There are new targets in virus attachment such as Trimeris' fusion inhibitor T-20. Early studies show substantial anti-viral activity with an increase in CD4 counts. Unfortunately this drug has to be delivered through subcutaneous needle injections, similar to insulin treatment in diabetes. The company is aggressively working with the community in developing early clinical trials.
Chemokine receptors are being considered for new anti-HIV treatments, to target virus entry points such as CCR2, CCR5, and CXCR4, but none have entered clinical trials to date and there are theoretical concerns and problems with use of agents that block these targets.
The integrase enzyme is another target with little pharmaceutical interest. Gag, regulatory, and accessory proteins offer zinc finger antagonists. Tat, Rev, Vif, Vpr, Vpu, Nef gene targets are very far off in development.

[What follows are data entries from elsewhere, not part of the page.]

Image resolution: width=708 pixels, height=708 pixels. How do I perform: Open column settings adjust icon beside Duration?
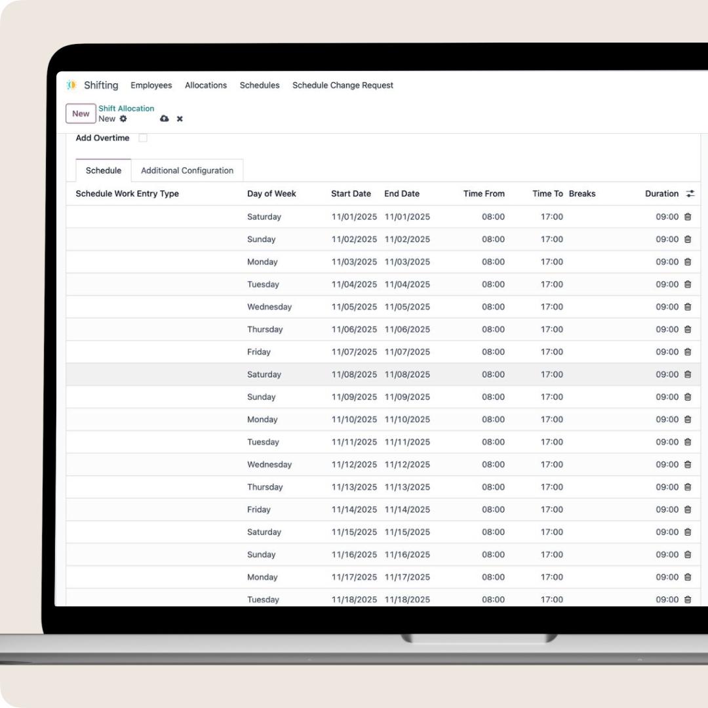click(690, 193)
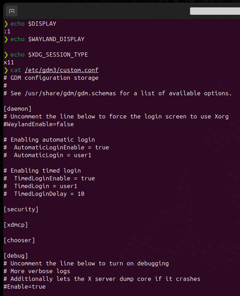Click the echo $WAYLAND_DISPLAY command
The height and width of the screenshot is (296, 240).
(x=48, y=39)
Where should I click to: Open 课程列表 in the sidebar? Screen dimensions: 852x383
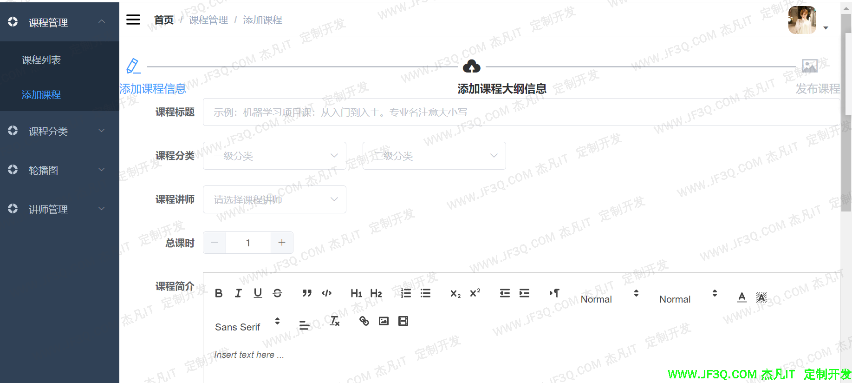coord(41,60)
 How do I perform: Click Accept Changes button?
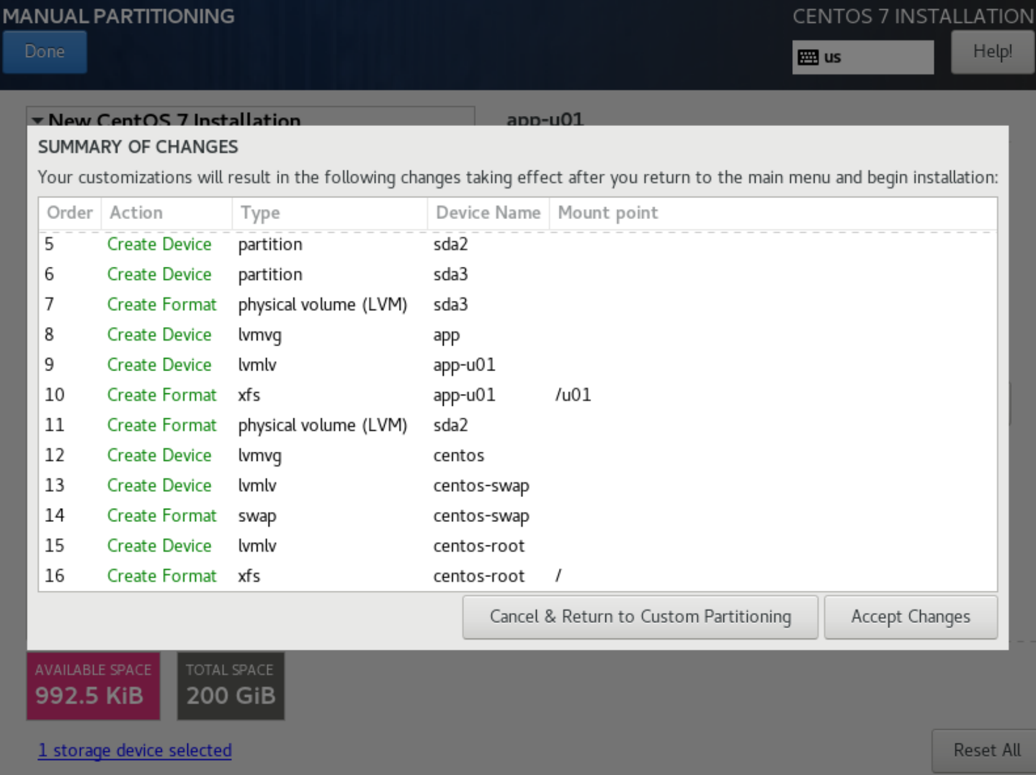tap(910, 617)
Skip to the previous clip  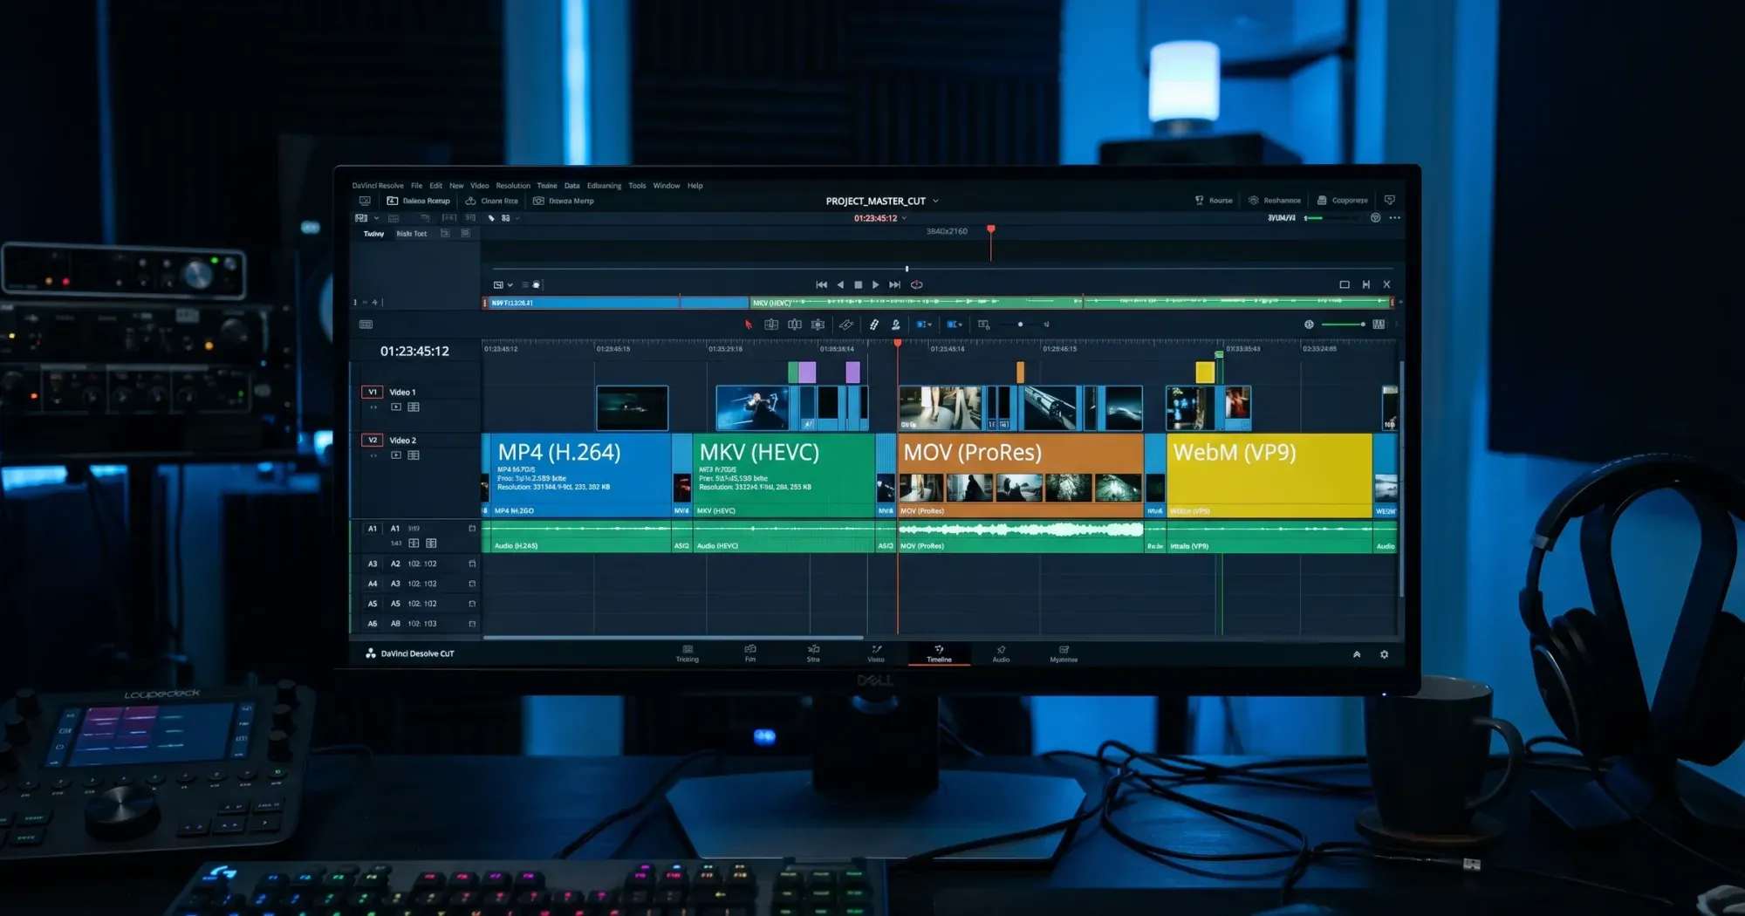coord(821,284)
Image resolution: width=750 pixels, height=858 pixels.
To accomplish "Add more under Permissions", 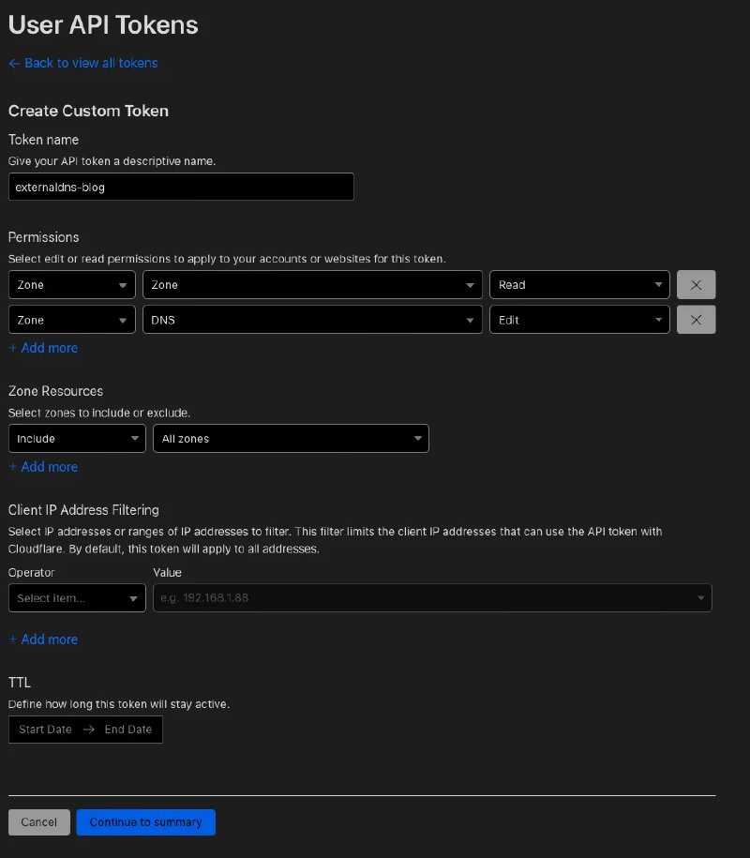I will tap(43, 348).
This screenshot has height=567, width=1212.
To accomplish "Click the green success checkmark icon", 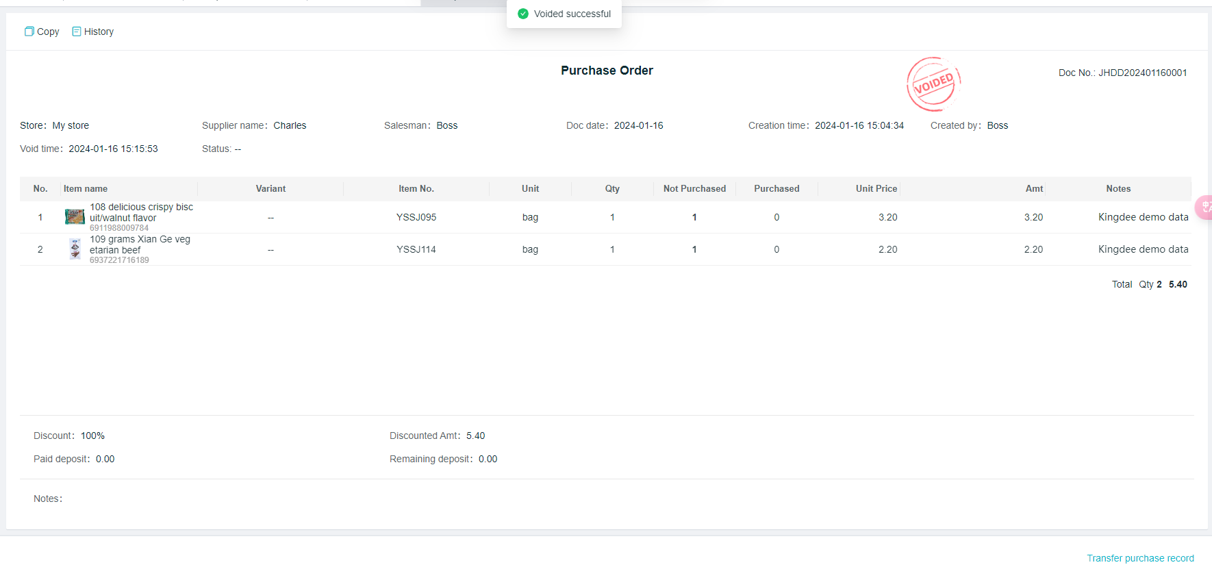I will point(523,14).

Confusion and complications grow as more drugs are developed in this post-Geneva era. Of course newer drugs mean more side effects, more drug interactions, and more mutations occurring in the virus. Clinical trials are becoming more difficult to design and enroll as more patients use up and "fail" existing drugs. But, given all the possibilities more drugs may also give the people who have used all their options another chance to restore immunity and slow virus production and ultimately may prove to extend life. Researchers and the industry must continue to develop new modalities in order for the progress we've made to continue.